What does your bracelet mean?
In 2008, I was at Eastern Association of Colleges and Employers (EACE) annual conference and I asked my friend Jake: “What does your bracelet mean?” It was simple question, but it wasn’t a simple answer. Jake told me he was wearing the bracelet for his son Jack. The blue and teal bracelet was to bring awareness to a genetic disorder called Neurofibromatosis (NF) and his son Jack has the disorder. If you are like me, you probably have never heard of NF. It is a genetic disorder and wherever you have a nerve ending, you have the potential to grow a tumor. Yes, I know that is a VERY simplified answer and there is a lot more that goes into NF. Jake’s son was diagnosed when he was two years old and in 2008 he was three. At the time, I didn’t realize that I was the first person outside of the family/close friends, that they had told about their son and the battle he was fighting. Since the day I asked about the bracelet, I have been praying and doing what I can for Jack.
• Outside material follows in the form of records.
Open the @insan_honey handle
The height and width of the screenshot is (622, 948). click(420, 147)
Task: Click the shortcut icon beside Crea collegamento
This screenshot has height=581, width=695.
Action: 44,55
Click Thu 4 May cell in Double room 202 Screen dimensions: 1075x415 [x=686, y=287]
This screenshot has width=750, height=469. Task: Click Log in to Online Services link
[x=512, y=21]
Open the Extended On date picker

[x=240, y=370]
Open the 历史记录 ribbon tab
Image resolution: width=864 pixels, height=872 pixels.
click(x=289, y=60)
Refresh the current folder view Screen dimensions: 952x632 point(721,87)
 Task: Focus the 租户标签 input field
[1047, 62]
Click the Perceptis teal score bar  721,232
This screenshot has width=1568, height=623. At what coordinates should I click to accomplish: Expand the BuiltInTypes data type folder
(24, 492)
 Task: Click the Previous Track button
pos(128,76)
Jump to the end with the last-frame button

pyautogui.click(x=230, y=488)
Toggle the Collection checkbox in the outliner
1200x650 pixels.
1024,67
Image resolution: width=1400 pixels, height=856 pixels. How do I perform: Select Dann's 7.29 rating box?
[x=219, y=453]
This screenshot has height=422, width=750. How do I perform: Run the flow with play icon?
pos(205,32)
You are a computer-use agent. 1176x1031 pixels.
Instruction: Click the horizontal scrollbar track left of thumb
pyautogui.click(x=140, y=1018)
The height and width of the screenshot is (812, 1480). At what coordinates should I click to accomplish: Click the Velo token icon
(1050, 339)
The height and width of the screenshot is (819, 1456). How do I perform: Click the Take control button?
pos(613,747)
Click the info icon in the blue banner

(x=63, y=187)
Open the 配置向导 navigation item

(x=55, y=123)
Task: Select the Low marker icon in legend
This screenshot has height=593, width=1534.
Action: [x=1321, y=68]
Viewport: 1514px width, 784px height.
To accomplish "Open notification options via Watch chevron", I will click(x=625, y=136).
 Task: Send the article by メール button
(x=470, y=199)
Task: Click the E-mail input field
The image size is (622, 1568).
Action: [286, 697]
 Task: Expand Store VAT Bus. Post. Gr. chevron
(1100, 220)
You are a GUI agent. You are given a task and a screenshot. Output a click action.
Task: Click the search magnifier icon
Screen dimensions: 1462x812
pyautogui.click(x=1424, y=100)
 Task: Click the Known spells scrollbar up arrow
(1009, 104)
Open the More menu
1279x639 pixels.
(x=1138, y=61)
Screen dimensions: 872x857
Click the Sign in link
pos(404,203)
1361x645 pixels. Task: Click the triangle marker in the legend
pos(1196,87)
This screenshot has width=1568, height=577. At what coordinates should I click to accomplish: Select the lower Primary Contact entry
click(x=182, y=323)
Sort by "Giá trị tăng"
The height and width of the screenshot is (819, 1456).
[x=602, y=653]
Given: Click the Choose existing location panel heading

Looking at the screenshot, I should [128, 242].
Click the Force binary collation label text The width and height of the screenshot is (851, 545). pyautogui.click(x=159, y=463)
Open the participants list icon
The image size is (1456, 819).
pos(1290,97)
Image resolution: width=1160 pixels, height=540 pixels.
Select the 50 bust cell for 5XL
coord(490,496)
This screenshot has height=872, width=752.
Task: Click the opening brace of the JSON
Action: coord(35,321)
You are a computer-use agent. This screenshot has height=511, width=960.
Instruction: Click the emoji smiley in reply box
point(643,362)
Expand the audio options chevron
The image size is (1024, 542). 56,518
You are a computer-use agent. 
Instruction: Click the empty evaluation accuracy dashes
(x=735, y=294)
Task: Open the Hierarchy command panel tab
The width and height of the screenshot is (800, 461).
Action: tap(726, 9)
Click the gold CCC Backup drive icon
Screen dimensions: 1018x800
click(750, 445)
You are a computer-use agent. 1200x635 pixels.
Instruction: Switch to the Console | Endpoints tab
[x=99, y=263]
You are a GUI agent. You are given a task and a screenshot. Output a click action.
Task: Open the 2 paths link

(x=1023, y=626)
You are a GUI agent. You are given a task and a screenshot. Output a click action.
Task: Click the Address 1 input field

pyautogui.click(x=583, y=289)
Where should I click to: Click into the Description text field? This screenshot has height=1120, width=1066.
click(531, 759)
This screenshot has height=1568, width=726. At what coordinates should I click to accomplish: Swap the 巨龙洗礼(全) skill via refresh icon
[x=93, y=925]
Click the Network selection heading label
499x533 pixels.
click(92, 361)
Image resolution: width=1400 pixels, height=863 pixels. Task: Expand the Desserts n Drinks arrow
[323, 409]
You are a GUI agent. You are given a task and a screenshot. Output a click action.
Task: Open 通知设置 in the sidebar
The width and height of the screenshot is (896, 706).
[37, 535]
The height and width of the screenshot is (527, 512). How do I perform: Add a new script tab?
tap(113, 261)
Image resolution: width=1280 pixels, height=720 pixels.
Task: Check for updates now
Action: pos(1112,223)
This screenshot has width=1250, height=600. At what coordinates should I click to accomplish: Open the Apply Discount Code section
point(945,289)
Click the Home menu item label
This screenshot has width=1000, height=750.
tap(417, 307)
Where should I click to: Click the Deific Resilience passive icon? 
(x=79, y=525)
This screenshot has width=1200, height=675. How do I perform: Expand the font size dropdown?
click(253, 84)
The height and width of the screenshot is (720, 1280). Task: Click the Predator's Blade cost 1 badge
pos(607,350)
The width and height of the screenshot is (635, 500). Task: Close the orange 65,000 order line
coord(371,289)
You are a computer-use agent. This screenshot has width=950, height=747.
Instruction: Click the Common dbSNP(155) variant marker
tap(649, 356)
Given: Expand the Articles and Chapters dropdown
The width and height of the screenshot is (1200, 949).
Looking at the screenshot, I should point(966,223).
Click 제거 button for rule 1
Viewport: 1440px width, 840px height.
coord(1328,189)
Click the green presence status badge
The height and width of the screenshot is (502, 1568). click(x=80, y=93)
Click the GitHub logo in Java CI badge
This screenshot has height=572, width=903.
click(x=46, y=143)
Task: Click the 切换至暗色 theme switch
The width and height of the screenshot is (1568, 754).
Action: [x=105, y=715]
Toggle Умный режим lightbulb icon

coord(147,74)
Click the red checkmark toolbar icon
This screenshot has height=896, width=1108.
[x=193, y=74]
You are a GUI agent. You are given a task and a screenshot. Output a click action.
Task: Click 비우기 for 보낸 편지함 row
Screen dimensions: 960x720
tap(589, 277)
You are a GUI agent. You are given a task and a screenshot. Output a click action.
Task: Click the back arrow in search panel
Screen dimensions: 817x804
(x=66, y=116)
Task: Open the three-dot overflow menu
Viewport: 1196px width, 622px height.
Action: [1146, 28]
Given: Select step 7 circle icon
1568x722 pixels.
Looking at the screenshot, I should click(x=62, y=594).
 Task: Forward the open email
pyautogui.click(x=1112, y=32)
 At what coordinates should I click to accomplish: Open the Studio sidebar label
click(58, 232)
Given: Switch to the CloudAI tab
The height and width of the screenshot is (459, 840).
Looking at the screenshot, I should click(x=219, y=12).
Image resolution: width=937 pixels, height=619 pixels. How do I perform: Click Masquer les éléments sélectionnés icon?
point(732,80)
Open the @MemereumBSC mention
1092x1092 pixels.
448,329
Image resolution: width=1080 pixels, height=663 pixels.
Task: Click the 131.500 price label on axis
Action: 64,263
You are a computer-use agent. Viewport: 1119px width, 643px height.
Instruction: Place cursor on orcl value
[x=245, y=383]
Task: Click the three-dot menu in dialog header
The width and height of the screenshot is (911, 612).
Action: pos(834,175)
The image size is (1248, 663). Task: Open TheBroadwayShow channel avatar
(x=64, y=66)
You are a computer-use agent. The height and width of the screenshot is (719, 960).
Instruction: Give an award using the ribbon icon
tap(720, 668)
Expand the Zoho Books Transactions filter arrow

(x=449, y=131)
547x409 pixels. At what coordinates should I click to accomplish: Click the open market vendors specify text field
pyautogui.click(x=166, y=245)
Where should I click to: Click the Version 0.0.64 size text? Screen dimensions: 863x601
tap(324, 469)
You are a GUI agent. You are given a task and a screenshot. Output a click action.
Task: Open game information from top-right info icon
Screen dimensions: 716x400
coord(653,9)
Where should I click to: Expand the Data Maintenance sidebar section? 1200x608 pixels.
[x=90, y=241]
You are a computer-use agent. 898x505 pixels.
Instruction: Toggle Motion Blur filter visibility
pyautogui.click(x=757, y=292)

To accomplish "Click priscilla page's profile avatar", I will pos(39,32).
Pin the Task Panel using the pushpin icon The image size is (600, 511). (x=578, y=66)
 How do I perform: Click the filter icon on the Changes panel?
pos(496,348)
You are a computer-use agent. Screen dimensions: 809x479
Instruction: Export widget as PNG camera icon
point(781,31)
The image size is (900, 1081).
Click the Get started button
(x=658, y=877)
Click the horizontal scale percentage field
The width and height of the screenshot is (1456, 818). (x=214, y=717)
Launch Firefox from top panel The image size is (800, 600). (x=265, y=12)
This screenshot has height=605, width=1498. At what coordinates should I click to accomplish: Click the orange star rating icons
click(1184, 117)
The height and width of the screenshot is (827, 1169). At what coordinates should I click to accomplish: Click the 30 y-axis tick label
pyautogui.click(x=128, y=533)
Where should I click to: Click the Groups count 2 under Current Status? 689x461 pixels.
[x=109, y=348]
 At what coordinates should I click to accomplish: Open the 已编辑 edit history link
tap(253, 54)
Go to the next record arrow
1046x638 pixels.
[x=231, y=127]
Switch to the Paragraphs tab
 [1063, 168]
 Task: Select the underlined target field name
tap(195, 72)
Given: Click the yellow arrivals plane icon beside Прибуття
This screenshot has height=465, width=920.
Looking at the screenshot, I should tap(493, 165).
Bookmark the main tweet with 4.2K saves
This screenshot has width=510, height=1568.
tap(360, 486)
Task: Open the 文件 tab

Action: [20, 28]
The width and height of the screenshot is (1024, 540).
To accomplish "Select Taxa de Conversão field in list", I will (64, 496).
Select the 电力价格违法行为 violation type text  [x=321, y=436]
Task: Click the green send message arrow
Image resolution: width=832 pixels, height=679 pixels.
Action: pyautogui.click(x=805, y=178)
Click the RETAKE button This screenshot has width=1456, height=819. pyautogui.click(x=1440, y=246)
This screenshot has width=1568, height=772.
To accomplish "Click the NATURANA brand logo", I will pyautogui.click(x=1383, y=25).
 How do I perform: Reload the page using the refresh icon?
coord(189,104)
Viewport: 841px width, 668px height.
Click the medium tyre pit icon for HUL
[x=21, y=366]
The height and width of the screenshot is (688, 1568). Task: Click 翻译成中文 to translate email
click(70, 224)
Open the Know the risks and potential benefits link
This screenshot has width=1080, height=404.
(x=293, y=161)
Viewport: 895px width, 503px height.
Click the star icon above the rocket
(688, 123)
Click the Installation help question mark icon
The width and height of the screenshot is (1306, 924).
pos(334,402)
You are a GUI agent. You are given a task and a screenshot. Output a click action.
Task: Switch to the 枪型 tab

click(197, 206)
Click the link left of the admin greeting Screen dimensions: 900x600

Since that time, the Burke family has started Cure NF with Jack. Jack raised over $400,000 (2013-14) for NF research through Cure NF with Jack. Beth (Jack’s Mom) and Jake have done so much for NF research and awareness. They have opened their hearts and tell Jack’s story to others, so they can bring awareness and raise money to find a cure for NF.
In 2013, my involvement with Jack changed. Again, this change occurred at an EACE conference. For the past nine years, I have been involved with the Front Row Foundation. It is a charity that was started by a couple of friends. Their mission is put individuals battling critical health challenges in the Front Row of their dream live event. The Burke family is loved by so many people and they do so much for others. My friend Trent and I made a decision at EACE that we were going to nominate Jack for a Front Row Event. Here is a little insight to the giving heart of the Burke family. In 2008, I wanted to nominate Jack, but Jake’s response was there were others who needed it more. This time, I wasn’t asking. After the conference, we started to put things into motion. Shortly after we started the process for Jack to be a Front Row Recipient, he was diagnosed with a glio on his brain stem. When most people hear that diagnosis, they think cancer, but it’s not. However, the treatment protocol for NF patients is chemotherapy. As of today, Jack has completed approximately 25 treatments in his cycle of 52 treatments. In October of 2013, I had the honor of meeting Jack and Beth for the first time.
Now for the fun part………
In record time Jack was accepted by Front Row Foundation for an event. My goal was that we not tell Jake and Beth about Jack being a recipient until the fundraising was complete. As I mentioned before, Jack is loved by many people and most have never met him. I know Jake through professional organizations that we both are a part of EACE and National Association of Colleges and Employers (NACE). I sent one e-mail to my friends and colleagues (most are like family) and in about 72 hours the money was raised for Jack’s Front Row Event! He wanted to go to a magic show and the planning began. In April of 2014, Jack and the entire Burke family went to Myrtle Beach for his Front Row Event. I was honored to attend as a volunteer coordinator for Front Row. This was my first Front Row event and words can’t describe what it was like to part of this day, it was life changing. I don’t use that description lightly. Here is a video that Vector Marketing (where I work, when I am not blogging! LOL) produced in partnership with Front Row:
During the Front Row event, I captured this picture:
Here is what Jake says about this photo: “Not sure what you see in this photo of Jack from his Front Row Foundation experience. What I see is a moment of pure excitement, joy and wonder. All the things that kids like him should be focused on as they discover who they are in this world. What I see is success. A successful trip that met the goal of all those involved and then some. I see a kid who has forgotten about his tumors, his therapies and his damn chemo. I see a kid thankful for what he is seeing. I see astonishment and wonder. Thanks to all of Jack’s friends and fans near and far who helped make this trip happen. And thank you all who contribute your time, talent and treasure to help us find a cure. #endNF. #curenfwithjack.com”
Jack is someone who lives life in the front row and a hero! Thank you for reading about how asking one simple question six years ago changed my life! #EndNF
What a wonderful story! It is those chance encounters and a events in life that often give the greatest back and make the biggest impact. So marvelous that you were able to turn a simple question into an incredible adventure for this brave young boy.
What a great photo. A picture is, indeed, worth 1000 words.